◆ **EXERCISE**
A faithful copy of all the data is the goal; omit the pictures.

◆ **INFORMATION SHOWN**
————
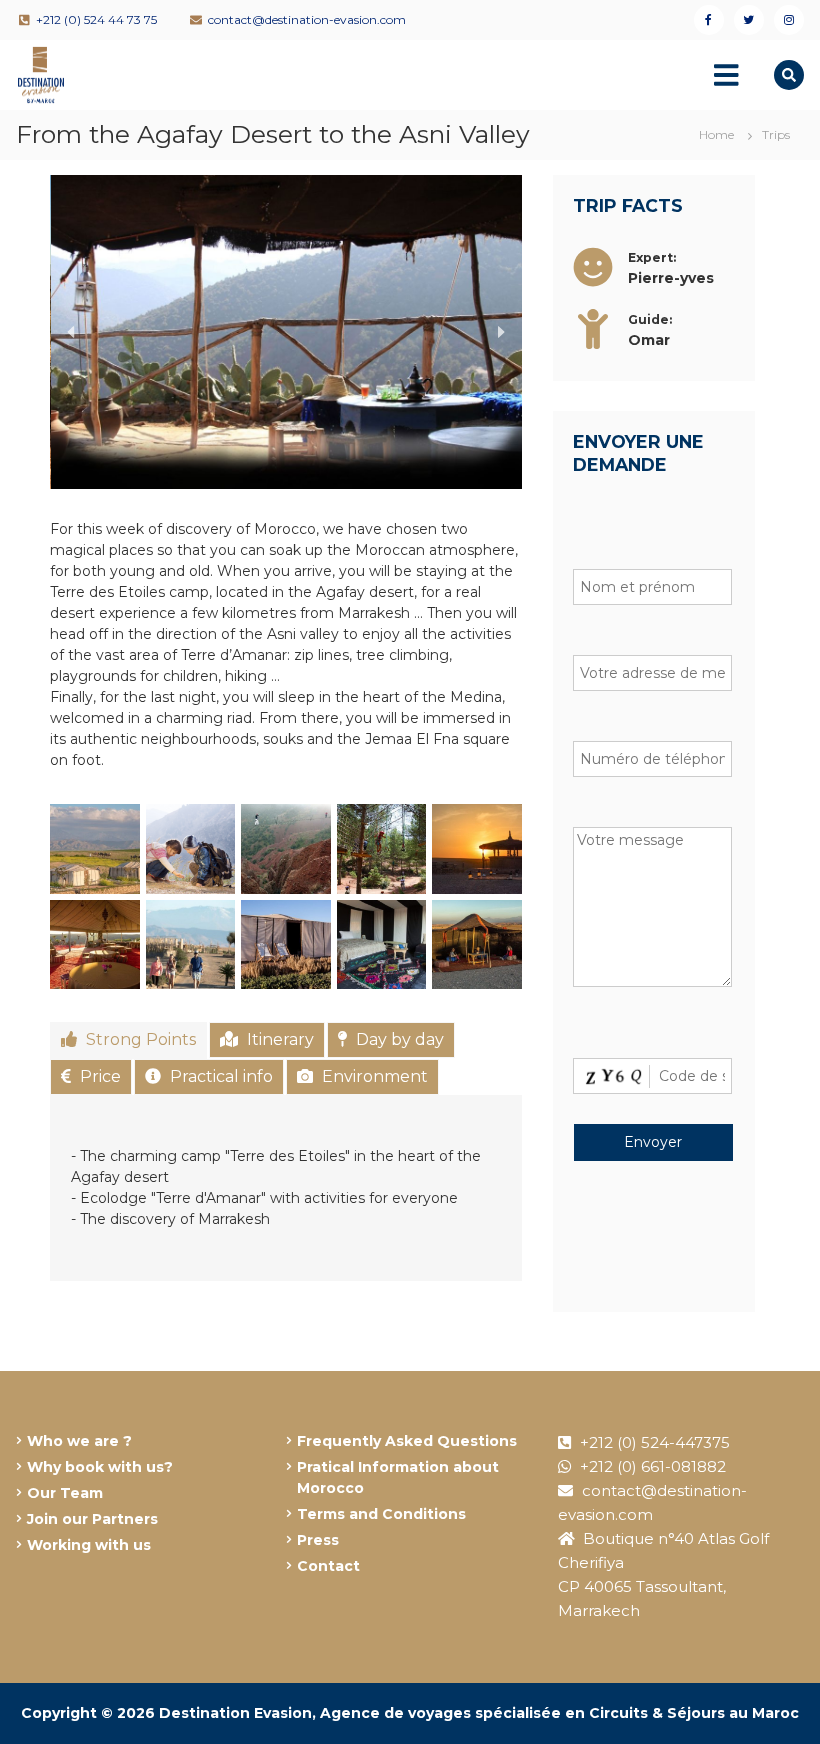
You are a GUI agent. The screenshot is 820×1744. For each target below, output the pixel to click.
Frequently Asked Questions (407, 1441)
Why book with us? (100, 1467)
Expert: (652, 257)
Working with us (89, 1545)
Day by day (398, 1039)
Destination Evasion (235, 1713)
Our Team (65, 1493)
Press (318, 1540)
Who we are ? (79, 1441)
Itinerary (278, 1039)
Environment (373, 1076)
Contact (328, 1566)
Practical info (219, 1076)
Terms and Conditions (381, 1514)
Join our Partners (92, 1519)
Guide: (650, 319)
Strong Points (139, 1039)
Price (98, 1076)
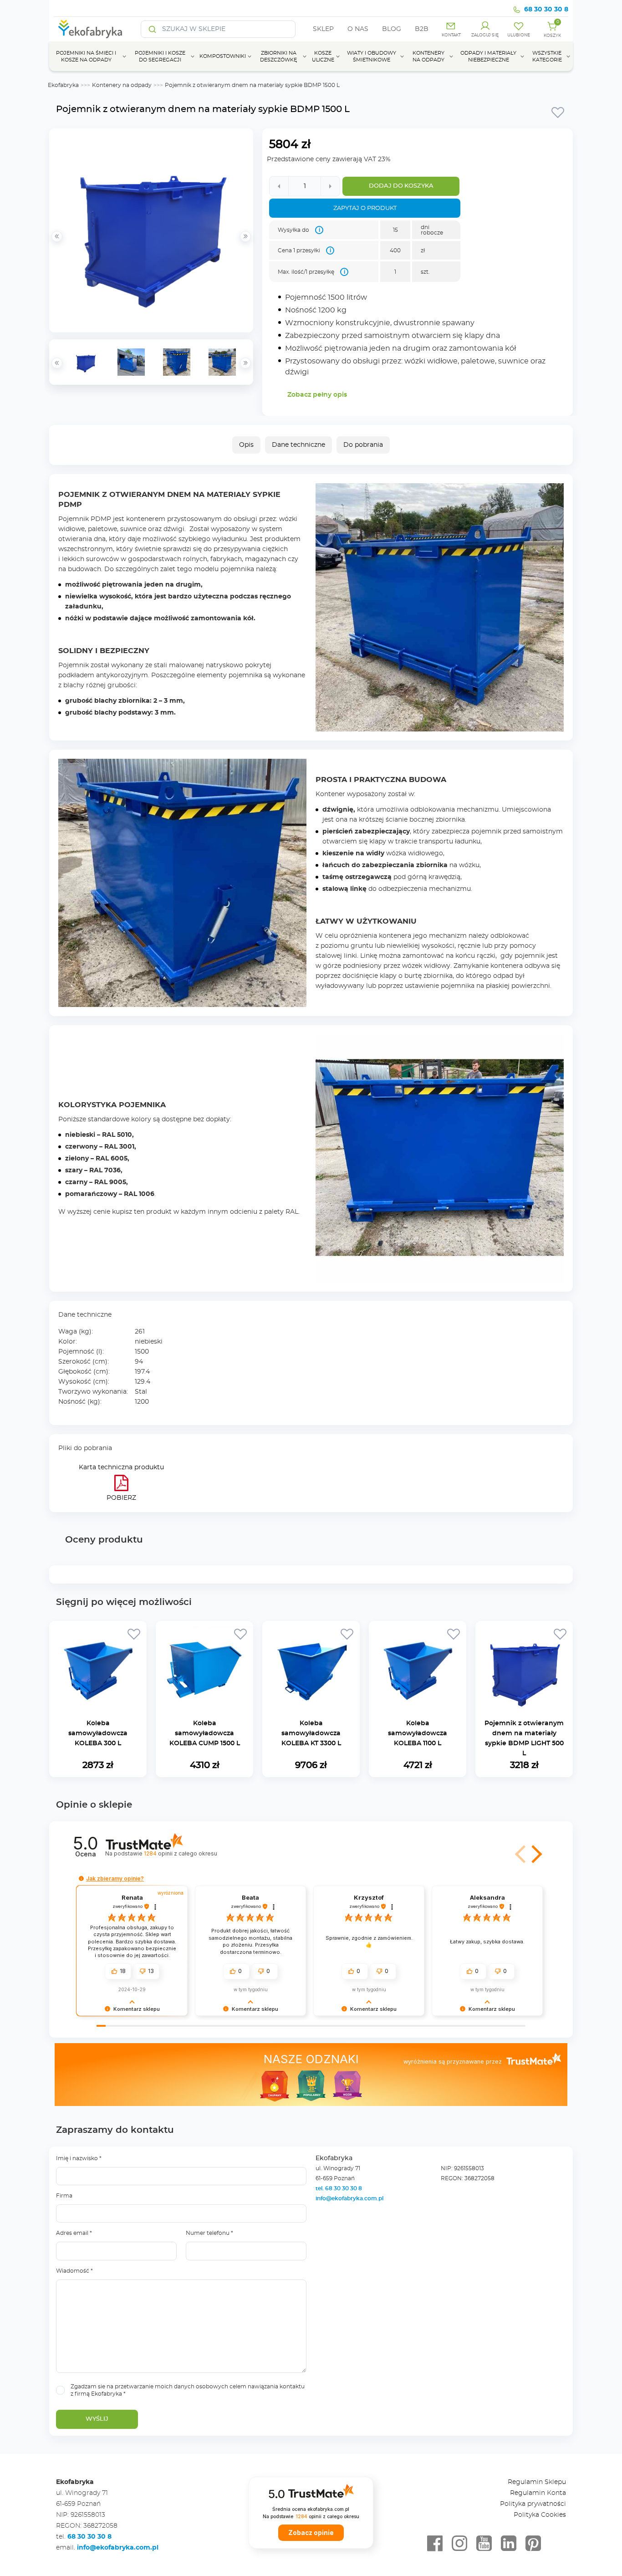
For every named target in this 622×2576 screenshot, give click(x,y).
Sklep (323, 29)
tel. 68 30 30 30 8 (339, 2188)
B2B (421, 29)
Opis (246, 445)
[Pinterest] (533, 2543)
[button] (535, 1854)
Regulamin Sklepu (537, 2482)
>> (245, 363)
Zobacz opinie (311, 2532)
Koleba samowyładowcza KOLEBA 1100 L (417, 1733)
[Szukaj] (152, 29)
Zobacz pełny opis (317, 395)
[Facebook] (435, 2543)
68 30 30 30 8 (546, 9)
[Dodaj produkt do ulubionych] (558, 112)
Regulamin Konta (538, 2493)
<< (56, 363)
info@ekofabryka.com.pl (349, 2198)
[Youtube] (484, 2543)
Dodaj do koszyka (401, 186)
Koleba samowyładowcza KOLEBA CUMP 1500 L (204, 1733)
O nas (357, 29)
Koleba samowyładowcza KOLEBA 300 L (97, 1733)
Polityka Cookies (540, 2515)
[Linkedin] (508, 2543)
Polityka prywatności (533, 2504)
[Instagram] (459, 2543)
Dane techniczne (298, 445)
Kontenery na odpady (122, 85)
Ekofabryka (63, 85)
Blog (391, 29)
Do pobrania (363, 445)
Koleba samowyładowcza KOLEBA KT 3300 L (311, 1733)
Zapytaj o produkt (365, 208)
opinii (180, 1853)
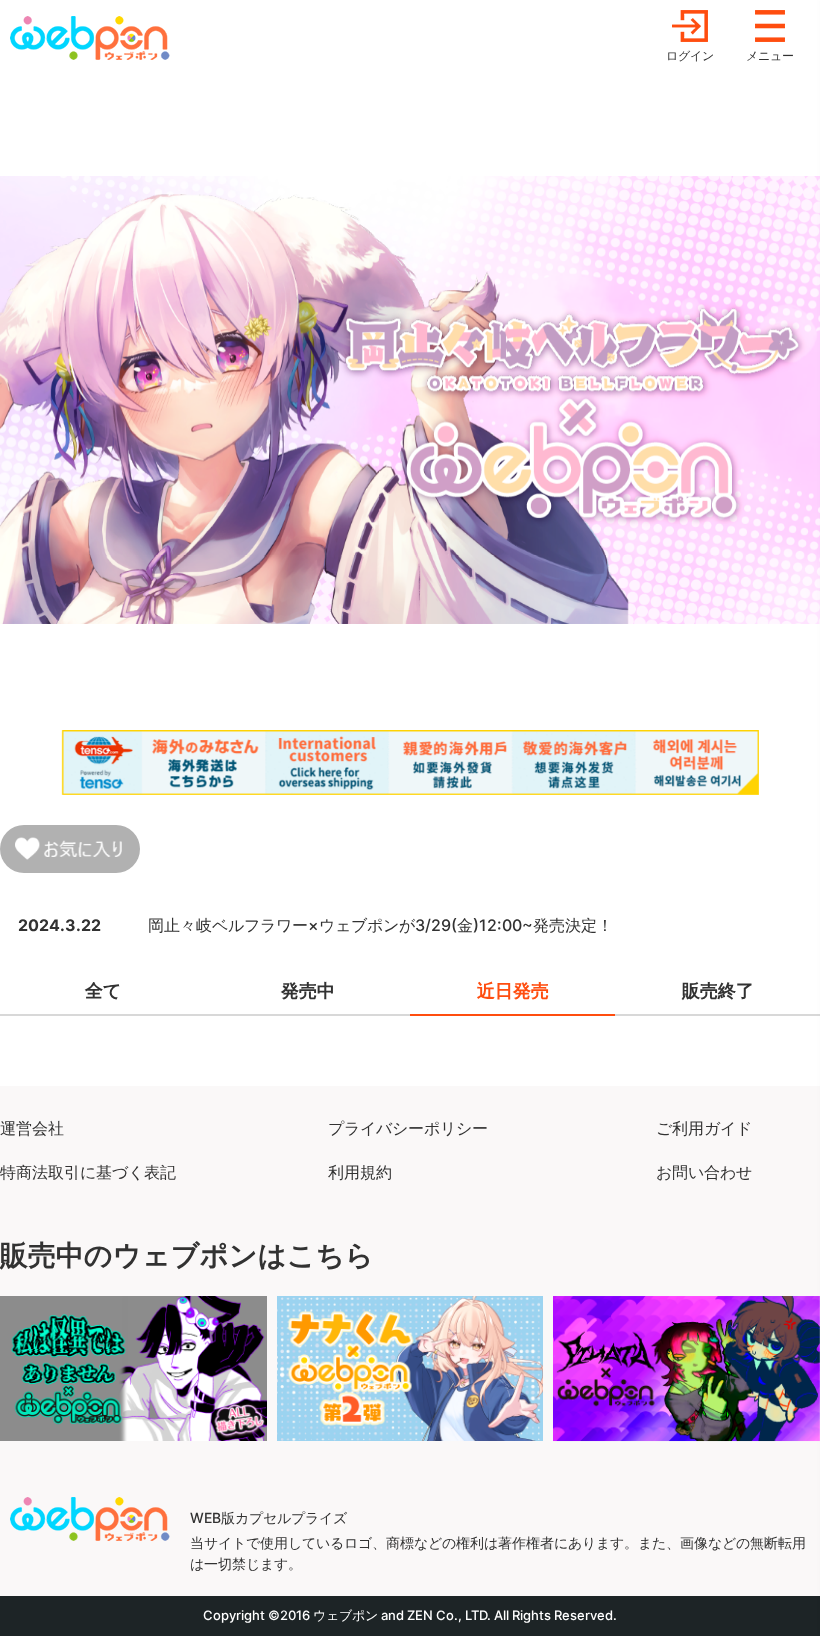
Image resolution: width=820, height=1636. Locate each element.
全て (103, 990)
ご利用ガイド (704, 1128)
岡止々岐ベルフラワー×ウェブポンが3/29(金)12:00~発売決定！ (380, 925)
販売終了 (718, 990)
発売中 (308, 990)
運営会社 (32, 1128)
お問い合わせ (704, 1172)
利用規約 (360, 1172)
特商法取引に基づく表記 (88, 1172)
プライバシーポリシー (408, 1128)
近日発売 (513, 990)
————
◆ **EXERCISE SOLUTION**
You are a GUI agent. The screenshot is 820×1744. For each target below, output the pixel to click.
Frequently Asked Questions (407, 1441)
Why book with us? (100, 1467)
Expert: (652, 257)
Working with us (89, 1545)
Day by day (398, 1039)
Destination Evasion (235, 1713)
Our Team (65, 1493)
Press (318, 1540)
Who we are ? (79, 1441)
Itinerary (278, 1039)
Environment (373, 1076)
Contact (328, 1566)
Practical info (219, 1076)
Terms and Conditions (381, 1514)
Join our Partners (92, 1519)
Guide: (650, 319)
Strong Points (139, 1039)
Price (98, 1076)
For every named target in this 622×2576 screenshot, give click(x,y).
Sklep (323, 29)
tel. 68 30 30 30 8 (339, 2188)
B2B (421, 29)
Opis (246, 445)
[Pinterest] (533, 2543)
[button] (535, 1854)
Regulamin Sklepu (537, 2482)
>> (245, 363)
Zobacz opinie (311, 2532)
Koleba samowyładowcza KOLEBA 1100 L (417, 1733)
[Szukaj] (152, 29)
Zobacz pełny opis (317, 395)
[Facebook] (435, 2543)
68 30 30 30 8 (546, 9)
[Dodaj produkt do ulubionych] (558, 112)
Regulamin Konta (538, 2493)
<< (56, 363)
info@ekofabryka.com.pl (349, 2198)
[Youtube] (484, 2543)
Dodaj do koszyka (401, 186)
Koleba samowyładowcza KOLEBA CUMP 1500 L (204, 1733)
O nas (357, 29)
Koleba samowyładowcza KOLEBA 300 L (97, 1733)
Polityka Cookies (540, 2515)
[Linkedin] (508, 2543)
Polityka prywatności (533, 2504)
[Instagram] (459, 2543)
Dane techniczne (298, 445)
Kontenery na odpady (122, 85)
Ekofabryka (63, 85)
Blog (391, 29)
Do pobrania (363, 445)
Koleba samowyładowcza KOLEBA KT 3300 L (311, 1733)
Zapytaj o produkt (365, 208)
opinii (180, 1853)
Image resolution: width=820, height=1636. Locate each element.
全て (103, 990)
ご利用ガイド (704, 1128)
岡止々岐ベルフラワー×ウェブポンが3/29(金)12:00~発売決定！ (380, 925)
販売終了 (718, 990)
発売中 (308, 990)
運営会社 (32, 1128)
お問い合わせ (704, 1172)
利用規約 (360, 1172)
特商法取引に基づく表記 (88, 1172)
プライバシーポリシー (408, 1128)
近日発売 (513, 990)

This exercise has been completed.